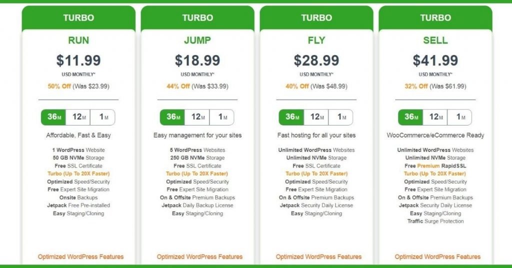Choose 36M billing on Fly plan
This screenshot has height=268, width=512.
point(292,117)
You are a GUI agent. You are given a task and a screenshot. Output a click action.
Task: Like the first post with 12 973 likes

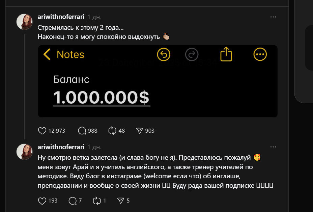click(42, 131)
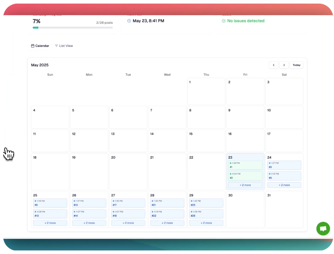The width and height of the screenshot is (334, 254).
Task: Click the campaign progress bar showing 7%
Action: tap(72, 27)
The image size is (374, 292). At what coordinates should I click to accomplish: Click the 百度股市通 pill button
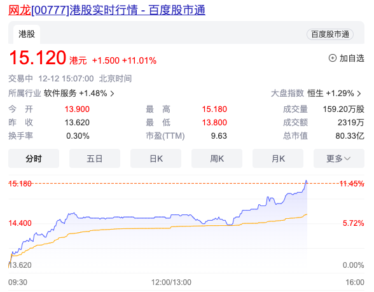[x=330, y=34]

» Problem description
Write out, please, the lines of the listing above from the one with "Task: Like the first post with 12 973 likes" through the very last, exactly as given and with no pictures.

» Answer for the task
Task: Like the first post with 12 973 likes

click(42, 131)
The width and height of the screenshot is (334, 254).
Task: Click the campaign progress bar showing 7%
Action: tap(72, 27)
The image size is (374, 292). At what coordinates should I click to accomplish: Click the 百度股市通 pill button
[x=330, y=34]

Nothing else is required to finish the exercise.